Wanting to take this mod one step at a time, I DID NOT file the cuts flat, but simply smoothed all four lips on a very slow buffing wheel.
This magazine is now the ONLY one (of my six) that has zero problems, even with hollow points! The other mags will get the same treatment.
Thanks again for the info!

8:23 AM  
Blogger Richard said...


THANKS for the tip!!

I purchased a used MKII Competition Target last month. Nice gun, but it would get a jam every 15 shots or so, regardless of the brand of ammo -- very frustrating.

I tweaked both of my magazines per your suggestion, and have now shot over 100 rounds with ZERO issues.

Well done sir!

6:28 AM  
Blogger Grampa Steve said...

Thank you! I've done eight mags now, and all feed perfectly. Was getting consistent misfeeds where the brass was getting ejected into the action, some worse than others. This mod does the trick.

11:36 PM  
Anonymous Chris said...

Just finished this modification on 4 MK III mags and after nearly 500 rounds not a single stove pipe!!
Has anyone mentioned this to Ruger, I mean shown them this modification and the results thereof?? Thanks Xavier for your fix!!

7:47 AM  
Anonymous Anonymous said...

I've had a feeding problem with my MkII for years. Couldn't get more than 30 rounds off without a problem. Didn't matter what mag I used. Ten minutes work with a file and it feeds noticeably smoother when manually cycling it without the recoil spring. Took it to the range this afternoon and shot 200+ rounds without issue. Problem solved - THANK YOU - great mod!

6:14 PM  
Anonymous Anonymous said...

thank you .Ill relay this to my ruger crazed family .
~madcat4570 ~

9:34 PM  
Anonymous Anonymous said...


9:37 PM  
Blogger Jillian said...

I just acquired a Standard model made in 1971. It does not have the "A100" on the grip frame so takes the older 9 round magazine. I too have been getting these malfunctions though I believe my mag is beyond your mod since the sides have been pushed in till they split.
I will keep this in mind for my nest mags.

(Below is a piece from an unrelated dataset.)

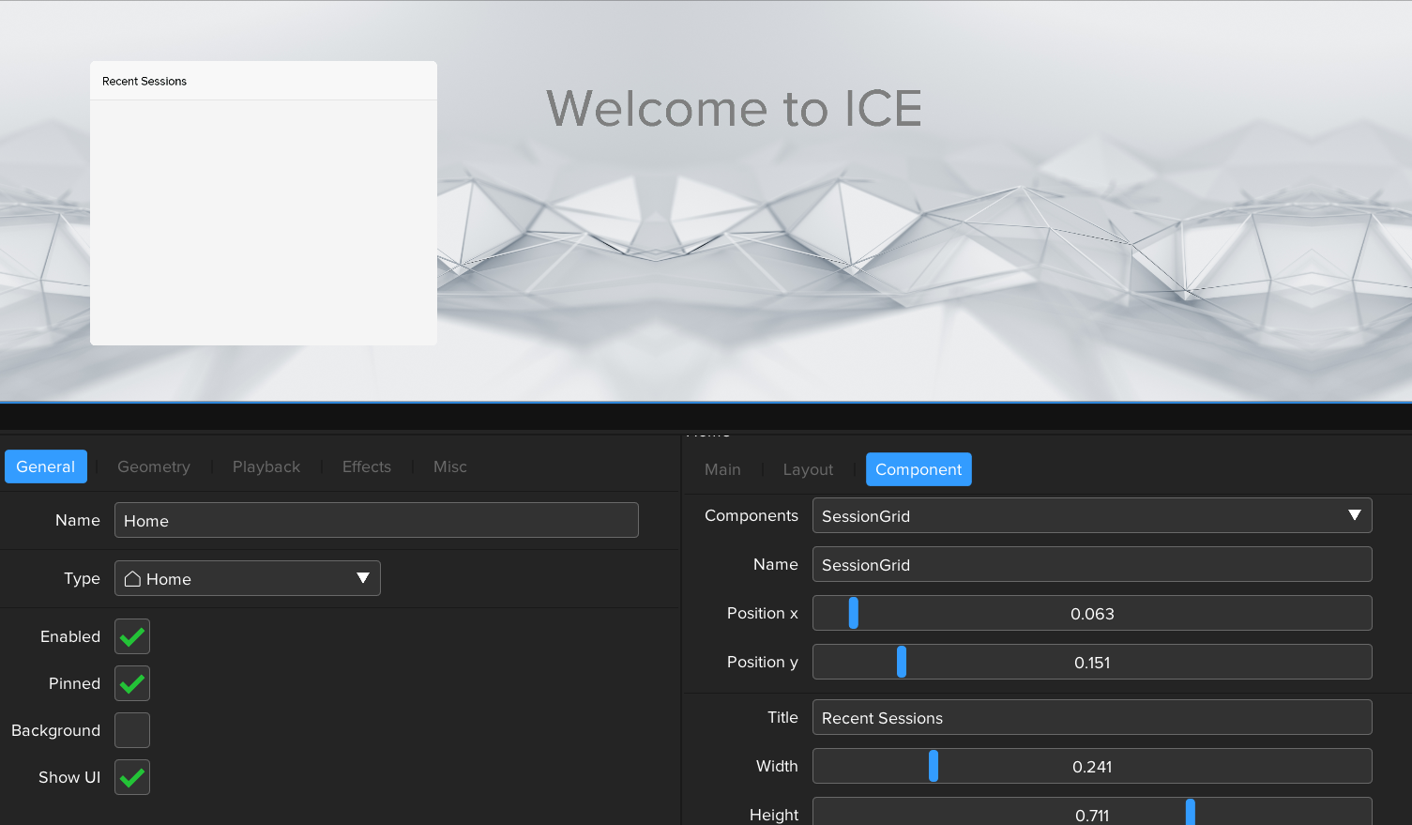Open the Type dropdown arrow
This screenshot has height=825, width=1412.
[362, 578]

However, in researching mags I noticed some of these Mk.1 mags have a patch welded to the button side. Anybody have any idea what that's about?

Thanks for this info you posted.

11:23 AM  
Anonymous Anonymous said...

I am not sure that went through so I am trying again. My apologies if I have doubled up on you.
I just acquired a Standard model made in 1971. It does not have the "A100" on the grip frame so takes the older 9 round magazine. I too have been getting these malfunctions though I believe my mag is beyond your mod since the sides have been pushed in till they split.
I will keep this in mind for my nest mags.

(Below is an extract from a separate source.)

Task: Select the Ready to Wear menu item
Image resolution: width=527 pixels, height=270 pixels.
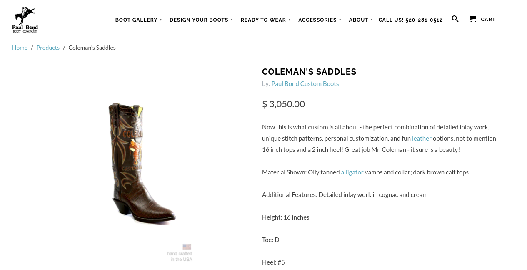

However, in researching mags I noticed some of these Mk.1 mags have a patch welded to the button side. Anybody have any idea what that's about?

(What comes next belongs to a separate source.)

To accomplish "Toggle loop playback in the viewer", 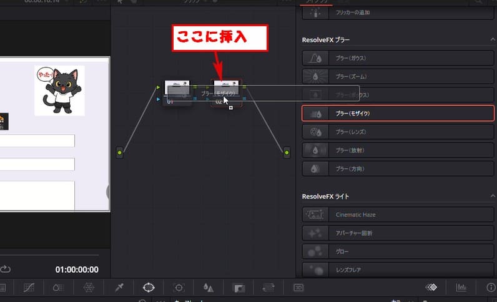I will (x=6, y=270).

Thanks for this info you posted.

11:25 AM  
Anonymous Anonymous said...

Works like a charm! Great post.

6:59 AM  
Anonymous Anonymous said...

I bought the Ruger MKIII 22/45 and it stovepipes constantly. Sent it back to Ruger twice. Second time with pictures and a two page shot by shot synopsis. Ruger says they never have had a complaint with the MKIII 22/45. Got it back two days ago. Still stovepipes. I will try your magazine fix.
The Rock

2:29 PM  
Blogger george pace said...

Six years after your original post and still helping people... like me for instance. Shot a Steel Challenge match and rarely got off 5 shots without a failure to feed. Modified 3 Ruger mags and 3 Mec-Gar mags as per images above, and they worked nearly flawlessly. (I also removed the LCI and installed a Volquartzen Hard Edge Extractor after testing the modified mags and now they all run perfectly, so far.)
Thanks again!

10:19 PM  
Blogger Ken said...

Ive been having feeding problems with my Mark 3. After looking closely at it yesterday it seems like the front of the bullet is too low in the mag. I cleaned off the plastic piece that the bullets ride on and put a drop of Gorilla glue on it. I think this may fix the problem.